Schönbrunn Palace was the Habsburg rulers‘ primary summer residence, and it is located in Hietzing, Vienna’s 13th district. It’s one of the country’s most significant architectural, cultural and historical landmark, built in Rococo style. It has become major tourist attraction in both Vienna and Austria, since 1950s.
The complex consists of palace with many areas opened for public, museums, and gardens. The gardens are home to Imperial Carriage Museum, Crown Prince Garden, Orangery Garden, Maze & Labyrinth, Zoo, Palm House and Desert Experience House. Usually it takes at least an entire day to see all points of interest in the area.
|Location||Schönbrunner Schloßstraße 47, 1130 Wien, 13th district, Hietzing|
|How to get there||U4, Wien Hütteldorf from Schwedenplatz or U3, Wien Ottakring from Stefansplatz (plus tram No. 10), or bus 10A|
|Ticket Price||From $10, depends on the package|
|Opening hours||7 days a week, 10:00-17:00|
The palace has more than 1,400 rooms, from which 45 can be visited, so there are several different tour types offered for visitors: grand tour, imperial tour or ground floor tour.

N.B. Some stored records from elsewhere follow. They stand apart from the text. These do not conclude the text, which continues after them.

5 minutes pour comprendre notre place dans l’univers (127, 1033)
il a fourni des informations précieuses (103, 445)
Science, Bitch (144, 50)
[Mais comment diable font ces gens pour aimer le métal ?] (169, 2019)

Schönbrunn (“beautiful spring”) was popular hunting and recreational area for royals, long before anything was built there. The original idea was to build hunting lodge, but gradually project grew to become a massive palace, which took its final shape and style in 18th century.
Both palace and gardens are part of UNESCO World Heritage since 1996 and property is managed by Schloss Schönbrunn Kultur und Betriebsges company, owned by Republic of Austria.
Palace was a host to many historical events, such as The Congress of Vienna, which was hosted in the Grand Gallery in years 1814/15, and Emperor Charles I signed renounced from state affairs in 1918 and subsequently dethroned in 1919. Mozart was visiting the palace as a six year old and already a child musical prodigy of the era.